EXERCISE PROMPT: Copy the records below without any change, starting at the line that contains "Image resolution: width=1391" and ending after the line that contains "will tap(18, 412).".

INPUT FOR THIS TASK:

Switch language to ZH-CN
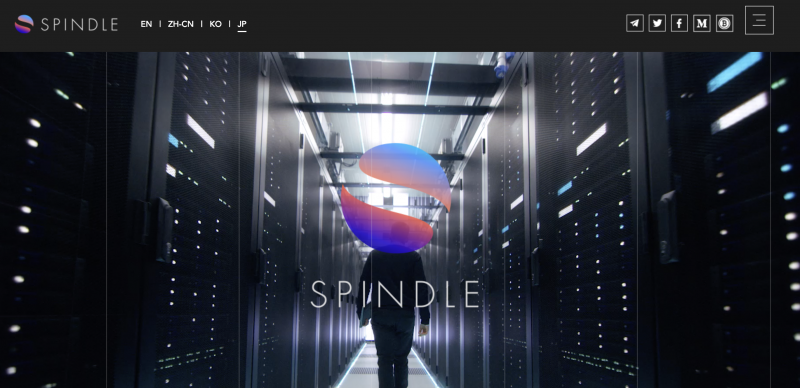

==

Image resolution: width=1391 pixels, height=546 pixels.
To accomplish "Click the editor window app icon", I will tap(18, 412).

* * *

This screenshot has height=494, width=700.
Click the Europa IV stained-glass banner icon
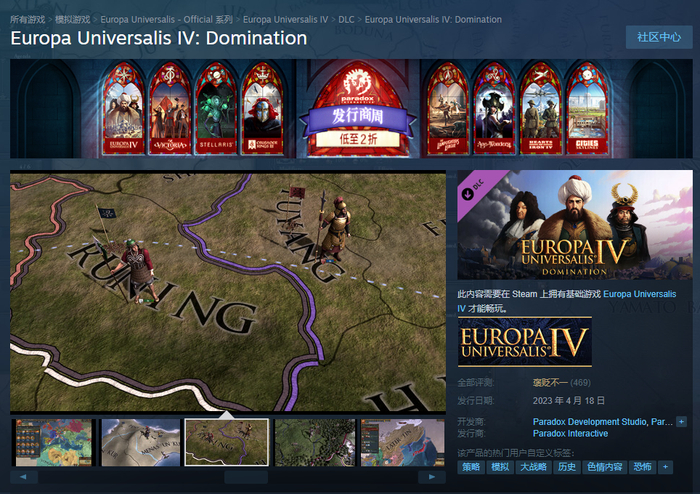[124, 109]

EXERCISE RESULT:
Image resolution: width=1391 pixels, height=546 pixels.
To accomplish "Click the editor window app icon", I will tap(18, 412).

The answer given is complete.